= EXERCISE INSTRUCTIONS =
Print the full set of records below, character for character and picture-free.

[Start of section]

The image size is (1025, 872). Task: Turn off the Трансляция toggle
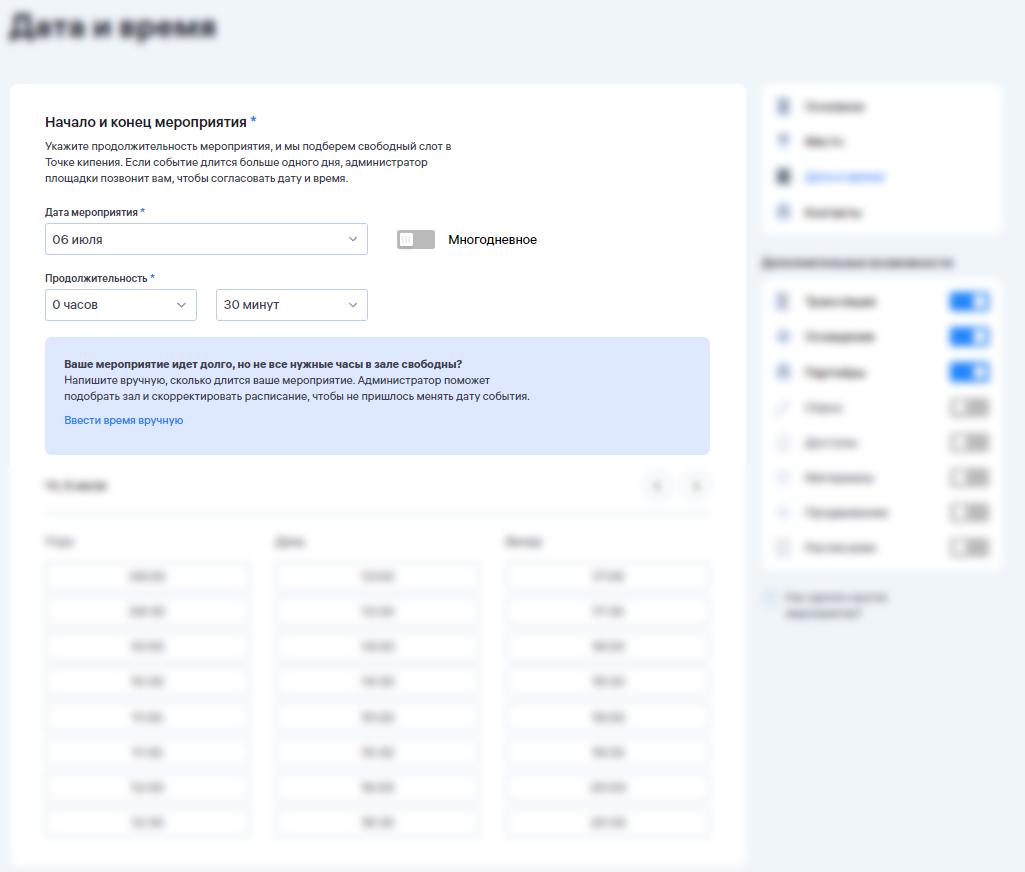pos(968,301)
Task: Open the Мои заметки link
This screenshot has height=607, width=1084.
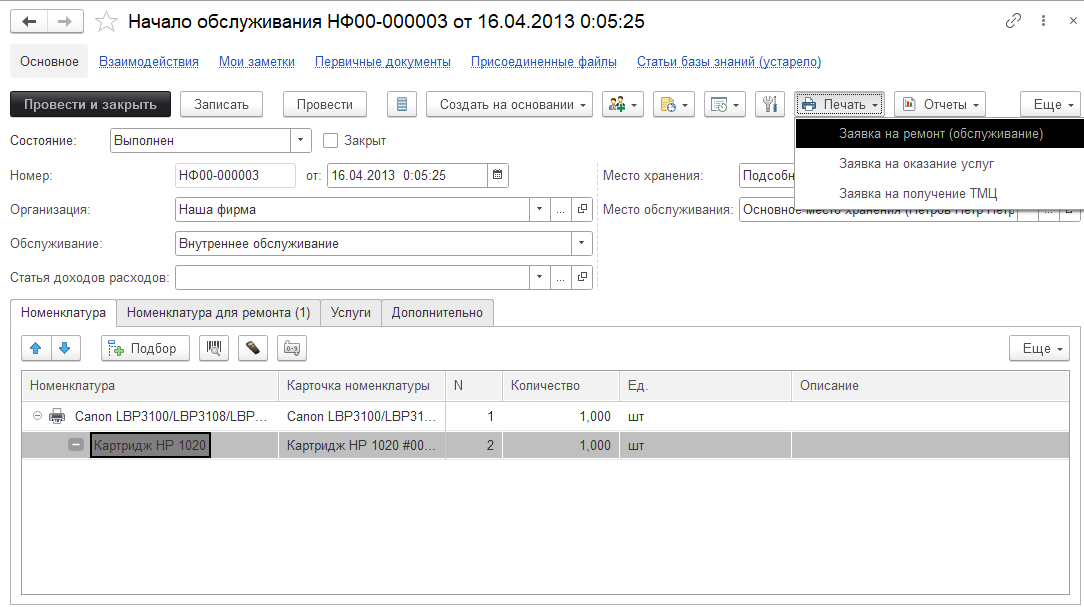Action: point(256,61)
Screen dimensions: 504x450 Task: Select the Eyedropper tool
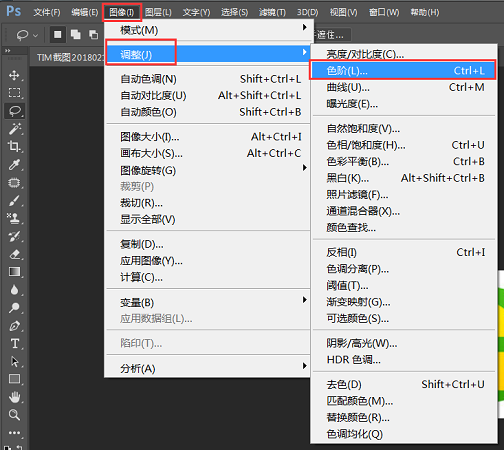click(14, 164)
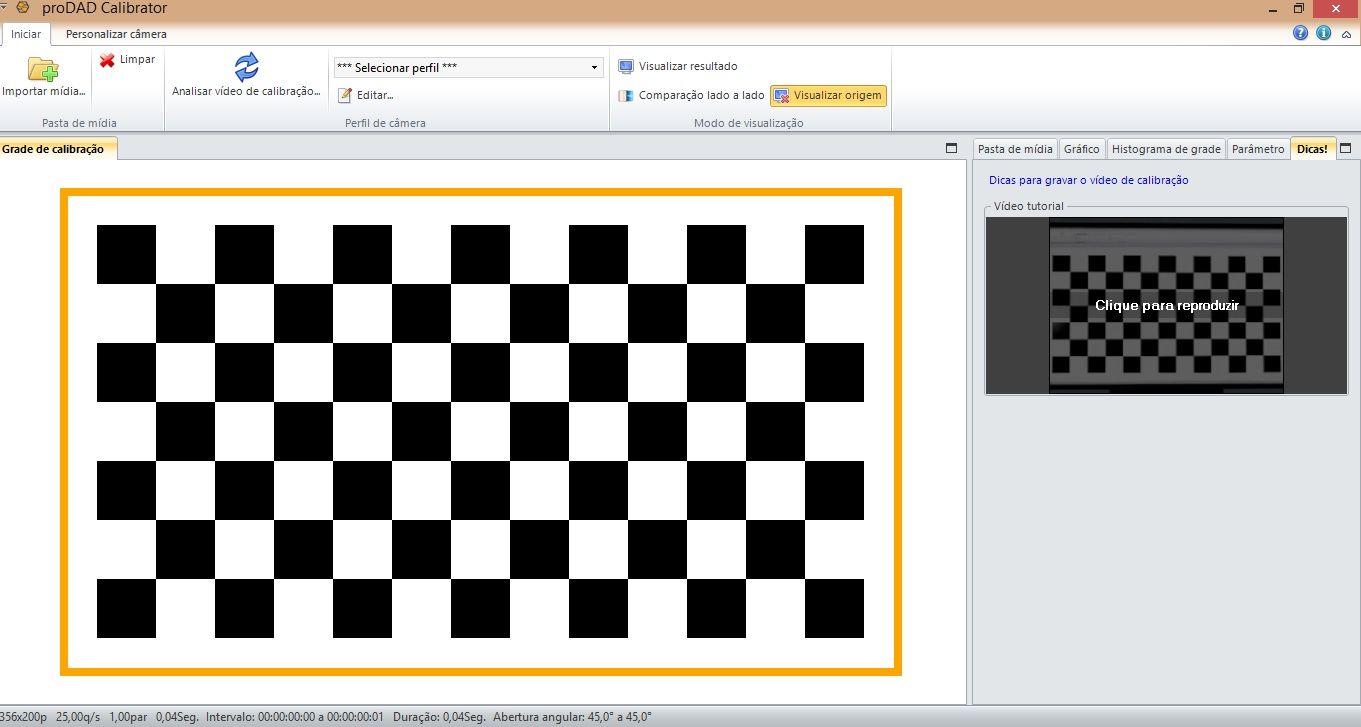
Task: Open the blue info icon
Action: click(x=1323, y=33)
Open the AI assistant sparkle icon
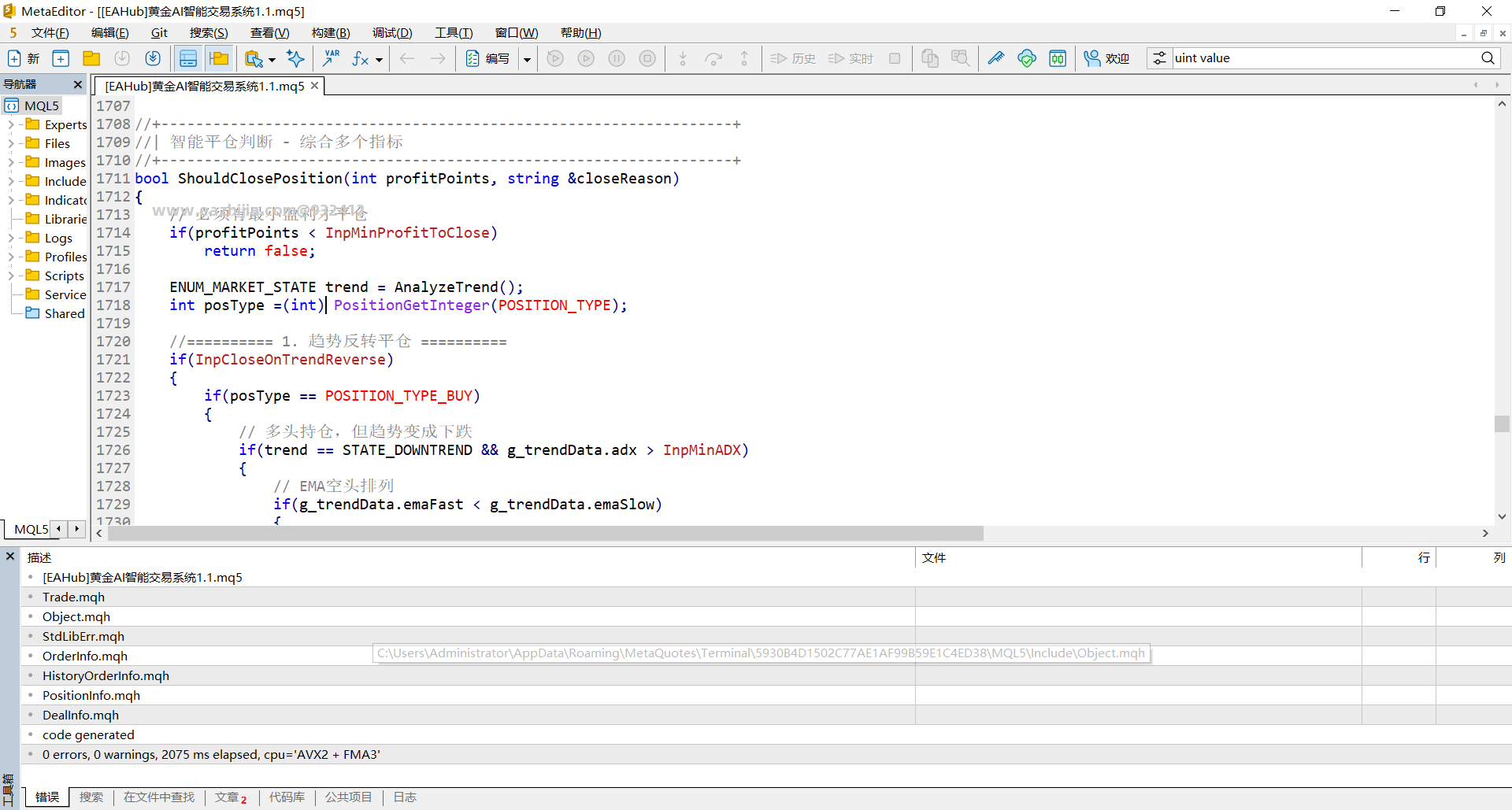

[End of section]

= SOLUTION TO THIS EXERCISE =
The image size is (1025, 872). Task: Turn off the Трансляция toggle
pos(968,301)
Task: Open the Мои заметки link
This screenshot has height=607, width=1084.
Action: point(256,61)
Screen dimensions: 504x450 Task: Select the Eyedropper tool
click(14, 164)
Task: Open the blue info icon
Action: click(x=1323, y=33)
Open the AI assistant sparkle icon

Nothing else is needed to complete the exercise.